Extracted data Block Start

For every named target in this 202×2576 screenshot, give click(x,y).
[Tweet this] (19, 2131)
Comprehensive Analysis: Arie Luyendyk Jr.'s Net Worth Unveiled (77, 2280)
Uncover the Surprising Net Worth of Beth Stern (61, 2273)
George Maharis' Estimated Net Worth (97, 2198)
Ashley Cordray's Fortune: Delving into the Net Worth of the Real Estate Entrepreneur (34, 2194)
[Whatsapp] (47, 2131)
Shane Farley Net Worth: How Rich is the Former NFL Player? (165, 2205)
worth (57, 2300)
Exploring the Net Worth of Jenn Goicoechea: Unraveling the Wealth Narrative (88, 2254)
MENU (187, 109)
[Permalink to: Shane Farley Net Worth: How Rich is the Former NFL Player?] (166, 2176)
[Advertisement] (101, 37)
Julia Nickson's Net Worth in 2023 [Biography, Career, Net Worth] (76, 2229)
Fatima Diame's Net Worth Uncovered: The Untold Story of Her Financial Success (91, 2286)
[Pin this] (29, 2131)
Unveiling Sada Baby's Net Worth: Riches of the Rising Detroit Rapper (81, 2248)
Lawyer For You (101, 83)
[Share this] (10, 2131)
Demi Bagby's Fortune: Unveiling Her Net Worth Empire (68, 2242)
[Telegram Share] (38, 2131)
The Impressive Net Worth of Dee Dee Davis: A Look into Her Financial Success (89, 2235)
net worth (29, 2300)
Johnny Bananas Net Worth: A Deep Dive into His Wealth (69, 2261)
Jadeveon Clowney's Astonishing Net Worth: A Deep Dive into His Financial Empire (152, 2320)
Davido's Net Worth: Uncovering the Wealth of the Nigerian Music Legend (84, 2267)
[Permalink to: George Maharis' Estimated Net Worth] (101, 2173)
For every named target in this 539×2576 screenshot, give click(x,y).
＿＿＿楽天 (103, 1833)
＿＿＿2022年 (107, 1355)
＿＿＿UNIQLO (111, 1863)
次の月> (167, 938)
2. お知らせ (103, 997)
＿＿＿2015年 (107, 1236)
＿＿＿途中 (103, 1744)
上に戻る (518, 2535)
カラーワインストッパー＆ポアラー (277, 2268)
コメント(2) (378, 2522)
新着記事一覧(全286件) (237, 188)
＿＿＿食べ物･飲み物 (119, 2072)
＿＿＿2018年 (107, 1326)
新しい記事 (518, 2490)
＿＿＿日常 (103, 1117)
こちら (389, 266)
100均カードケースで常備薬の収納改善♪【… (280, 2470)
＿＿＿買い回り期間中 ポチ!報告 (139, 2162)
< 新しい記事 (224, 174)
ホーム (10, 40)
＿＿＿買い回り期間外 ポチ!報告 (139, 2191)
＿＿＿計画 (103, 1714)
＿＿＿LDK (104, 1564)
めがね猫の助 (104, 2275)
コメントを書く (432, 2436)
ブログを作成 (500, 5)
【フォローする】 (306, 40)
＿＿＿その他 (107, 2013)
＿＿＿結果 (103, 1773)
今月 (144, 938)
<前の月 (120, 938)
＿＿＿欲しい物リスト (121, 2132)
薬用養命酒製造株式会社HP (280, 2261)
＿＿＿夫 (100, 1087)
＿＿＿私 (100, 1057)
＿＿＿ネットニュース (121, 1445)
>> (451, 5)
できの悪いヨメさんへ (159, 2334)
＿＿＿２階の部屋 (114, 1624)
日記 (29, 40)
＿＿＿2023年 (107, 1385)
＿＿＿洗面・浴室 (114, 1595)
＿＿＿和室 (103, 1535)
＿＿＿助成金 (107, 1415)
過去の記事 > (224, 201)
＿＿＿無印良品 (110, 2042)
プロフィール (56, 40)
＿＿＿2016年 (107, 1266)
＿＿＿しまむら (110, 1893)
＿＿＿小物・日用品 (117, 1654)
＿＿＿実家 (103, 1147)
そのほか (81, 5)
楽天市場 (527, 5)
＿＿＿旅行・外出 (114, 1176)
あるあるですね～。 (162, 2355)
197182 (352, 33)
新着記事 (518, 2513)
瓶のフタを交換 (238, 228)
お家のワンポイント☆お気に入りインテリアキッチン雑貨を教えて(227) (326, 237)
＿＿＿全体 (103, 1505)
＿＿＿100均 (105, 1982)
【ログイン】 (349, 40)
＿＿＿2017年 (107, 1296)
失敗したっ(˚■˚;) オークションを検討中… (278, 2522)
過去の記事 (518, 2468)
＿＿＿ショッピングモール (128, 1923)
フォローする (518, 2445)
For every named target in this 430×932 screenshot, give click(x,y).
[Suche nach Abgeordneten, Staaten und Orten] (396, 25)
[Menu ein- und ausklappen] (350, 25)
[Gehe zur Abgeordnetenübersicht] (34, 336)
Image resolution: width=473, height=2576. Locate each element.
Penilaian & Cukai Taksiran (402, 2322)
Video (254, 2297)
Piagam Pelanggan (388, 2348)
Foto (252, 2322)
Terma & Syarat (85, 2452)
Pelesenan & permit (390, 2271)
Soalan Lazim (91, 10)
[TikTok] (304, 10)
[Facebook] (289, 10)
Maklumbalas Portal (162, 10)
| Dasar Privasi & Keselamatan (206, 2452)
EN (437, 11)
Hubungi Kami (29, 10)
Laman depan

Extracted data Block End

== What the task requires ==
Your answer must be a single number: the count of lines in the data that contain the string "target".

== Exercise response ==
3